NEW DELHI – Processo ai marò, l’Italia pensa al rimpatrio e vuole ricorrere al Tribunale internazionale Onu del diritto del mare di Amburgo per chiedere una composizione internazionale sul caso dei due fucilieri Salvatore Girone e Massimiliano Latorre. “Abbiamo riproposto con forza la richiesta che i marò tornino in Italia” in attesa di una soluzione sul processo, ha detto l’inviato del governo, Staffan De Mistura.
A New Delhi, intanto, è arrivato anche il ministro della Difesa, Mario Mauro. Mentre la ministra degli Esteri, Emma Bonino, sta valutando se ritirare per protesta l’ambasciatore Daniele Mancini. L’accusa ai marò sulla base della legge sul terrorismo è “assolutamente inaccettabile” e significa che “l’Italia è un Paese terrorista” e l’Italia vuole che la Corte tra una settimana “prenda atto dell’inaccettabilità e dell’irragionevolezza totale di questo capo d’accusa”, ha detto a Bruxelles il ministro degli Esteri.
A schierarsi in modo netto a fianco dell’Italia è anche la rappresentante per la politica estera europea Catherine Ashton che in una conferenza stampa parla di “implicazioni enormi, non solo per l’Italia”. Ashton si dice preoccupata per l’utilizzo della legge anti terrorismo perché perché “questo ha enormi implicazioni per l’Italia, ma anche per tutti i paesi impegnati nelle attività anti-pirateria”.
La Corte suprema di New Delhi ha nuovamente rinviato l’udienza a martedì 18 febbraio, ma nell’udienza di lunedì 10 febbraio la pubblica accusa ha confermato la richiesta che sulla vicenda venga applicata la legge per la repressione della pirateria (Sua act), nonostante la categorica opposizione da parte dell’avvocato della difesa italiana Mukul Roahtgi.

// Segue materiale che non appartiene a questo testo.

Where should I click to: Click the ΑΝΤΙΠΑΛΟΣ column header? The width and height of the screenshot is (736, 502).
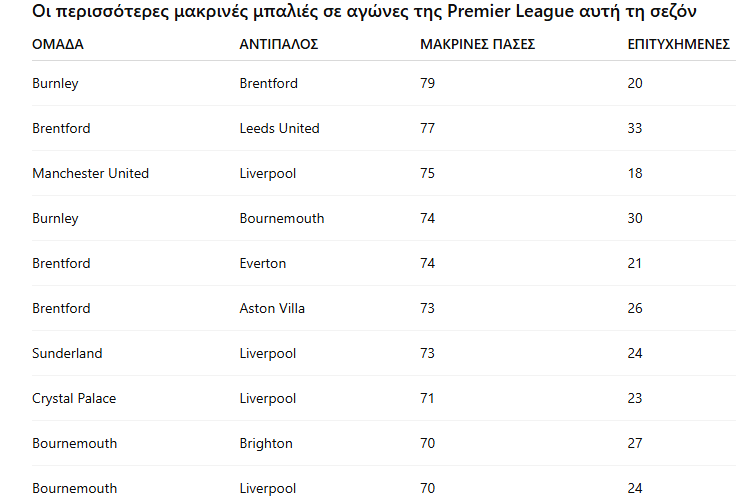(279, 45)
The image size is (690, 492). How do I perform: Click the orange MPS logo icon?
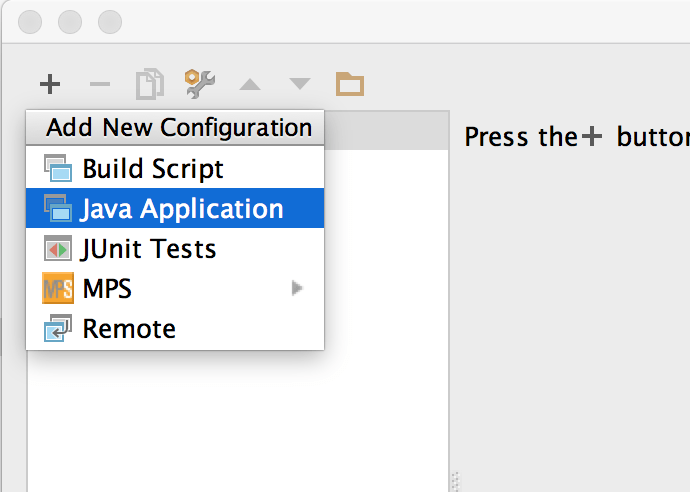pos(58,289)
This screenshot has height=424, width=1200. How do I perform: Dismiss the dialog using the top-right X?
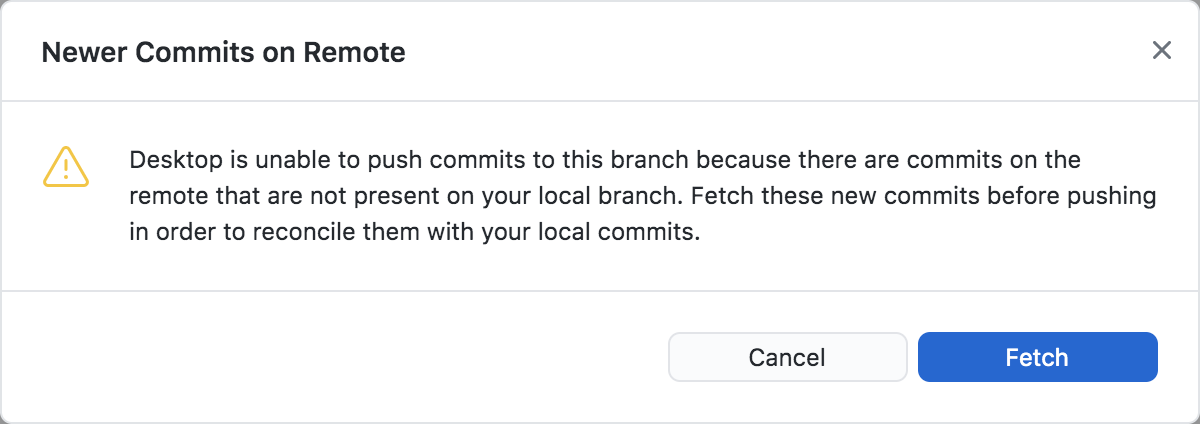[1161, 51]
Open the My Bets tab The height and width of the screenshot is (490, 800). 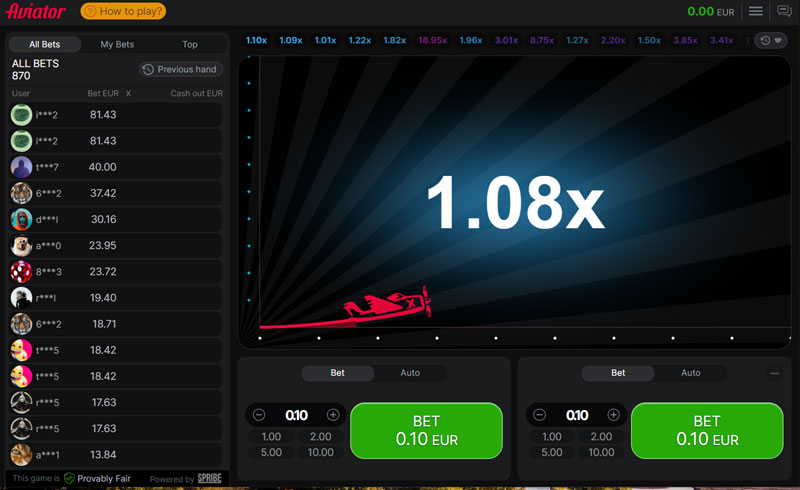click(x=117, y=44)
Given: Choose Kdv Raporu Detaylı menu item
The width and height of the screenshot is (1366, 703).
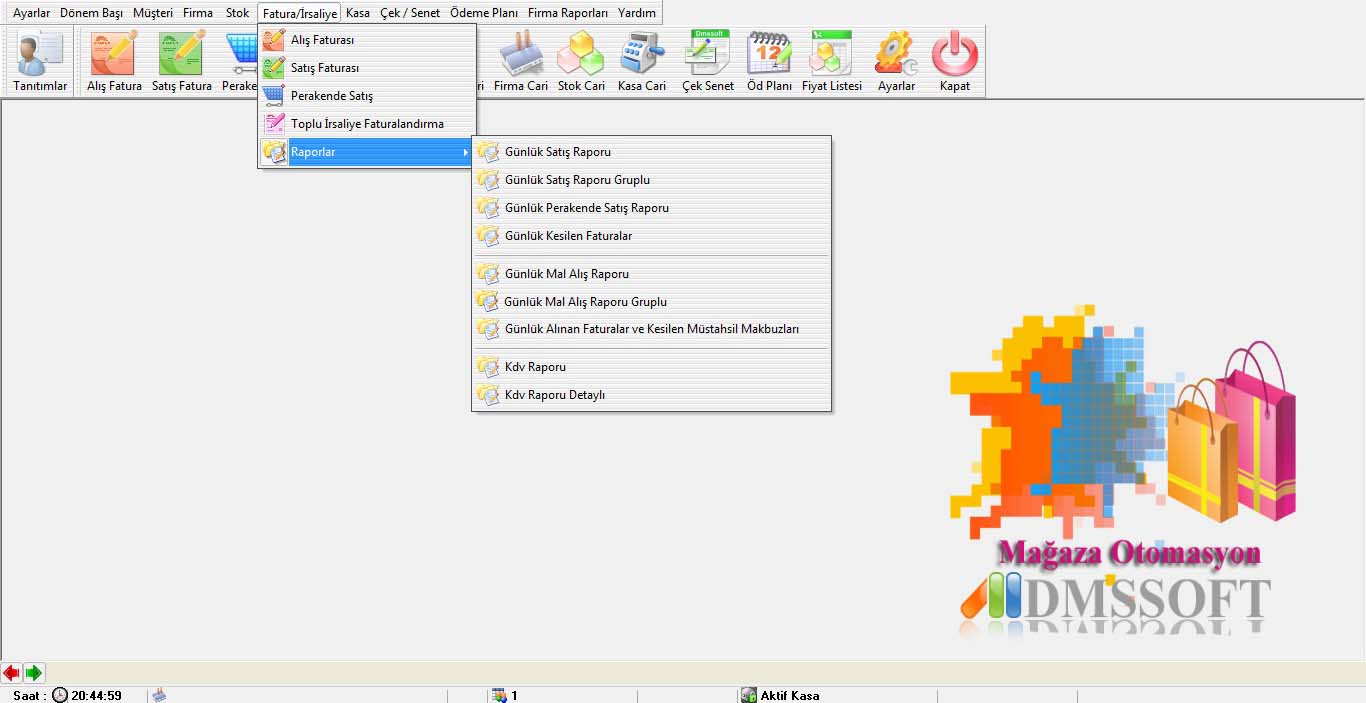Looking at the screenshot, I should (x=554, y=395).
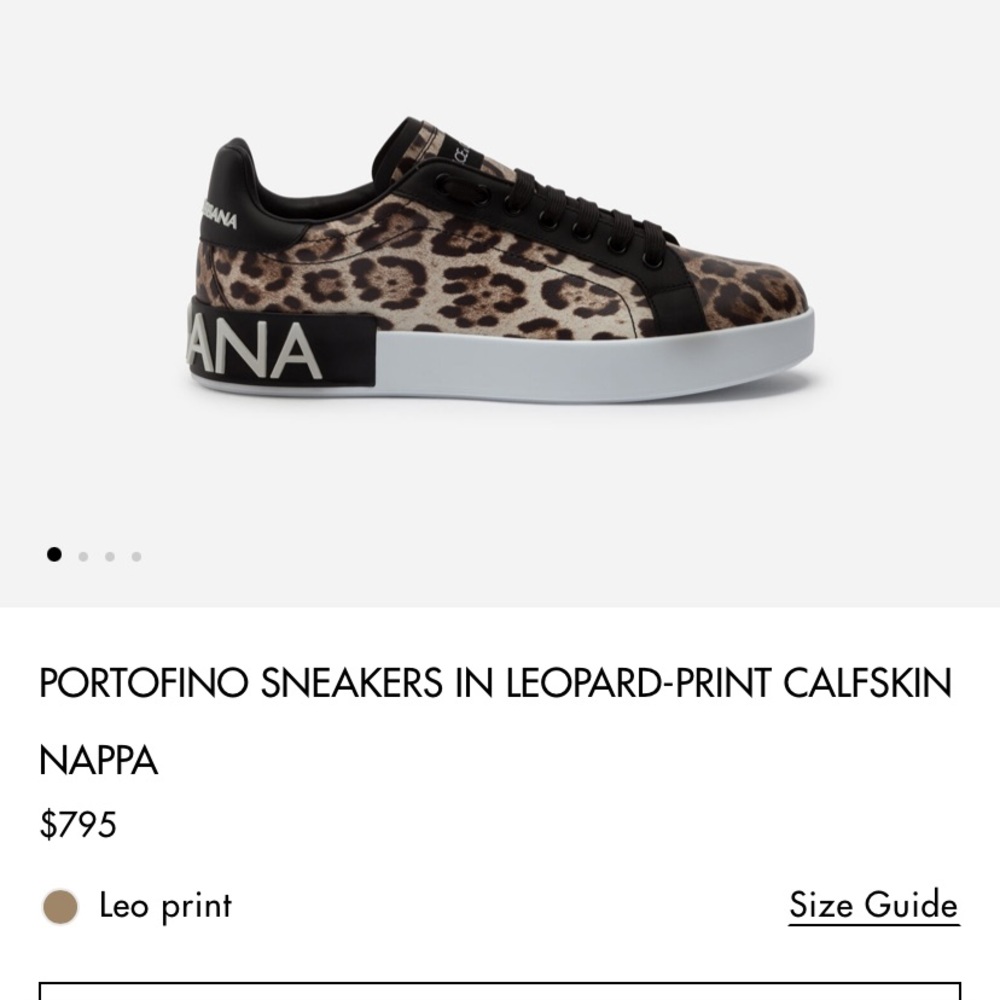Click the second gray image indicator dot
The width and height of the screenshot is (1000, 1000).
point(81,555)
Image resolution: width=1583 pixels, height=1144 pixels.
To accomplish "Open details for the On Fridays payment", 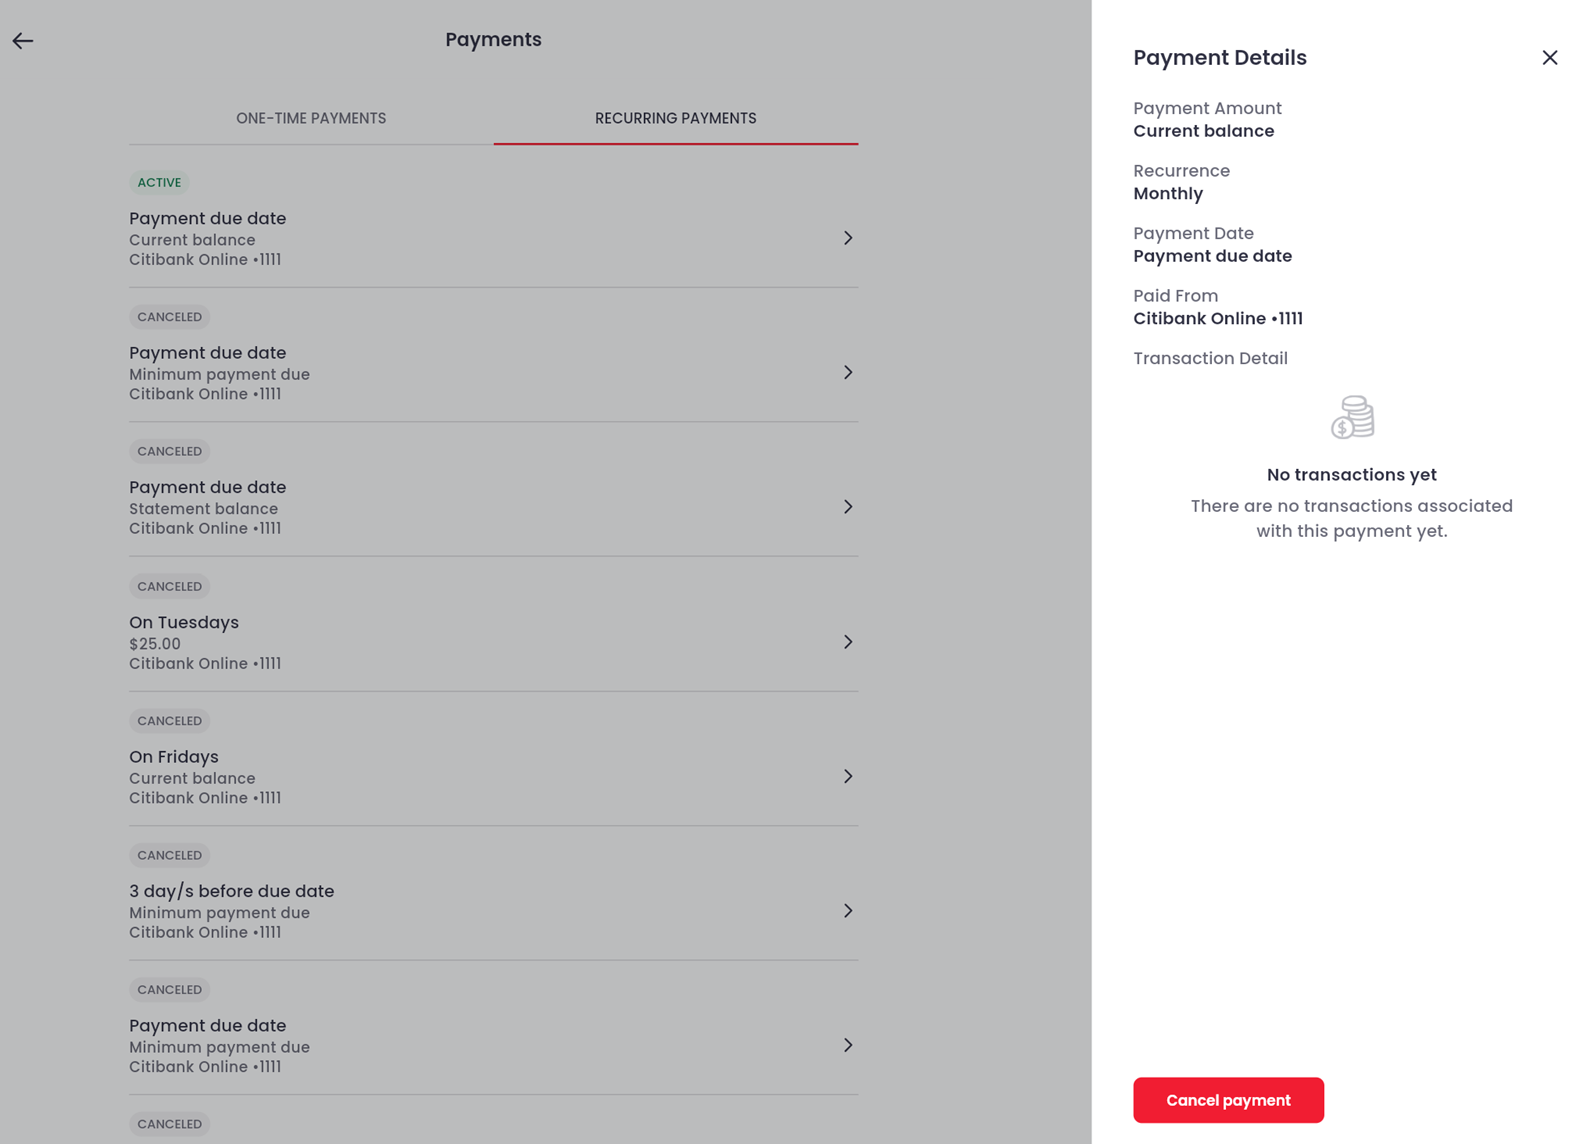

Il presidente del Consiglio, Enrico Letta, in un tweet ha commentato:
“Inaccettabile l’imputazione proposta dalle autorità indiane. L’uso del concetto di terrorismo da rifiutare in toto, l’Italia e l’Ue reagiranno”.
Illustrando la propria posizione il procuratore generale E.G. Vahanvati ha chiarito che nelle intenzioni del governo il Sua act dovrebbe essere applicato senza una specifica richiesta di pena di morte, ipotizzando cioè un’accusa per violenze in base ad un articolo della legge che comporta fino a dieci anni di carcere.
In un documento di tre pagine, il procuratore generale G. E. Vahanvati ha sostenuto che, sulla base delle assicurazioni fornite dall’India all’Italia sui fatti, “il caso non rientra in quelli rarissimi che contemplano la pena capitale”.
“Continueremo a batterci contro la decisione di utilizzare la legge anti terrorismo Sua Act”, ha detto all’ANSA l’avvocato Mukul Rohatgi, che rappresenta i marò. “I giudici hanno realizzato che c’è un problema perché la soluzione proposta dal Procuratore generale di utilizzare una Sua Act dimezzato non funziona”, ha aggiunto.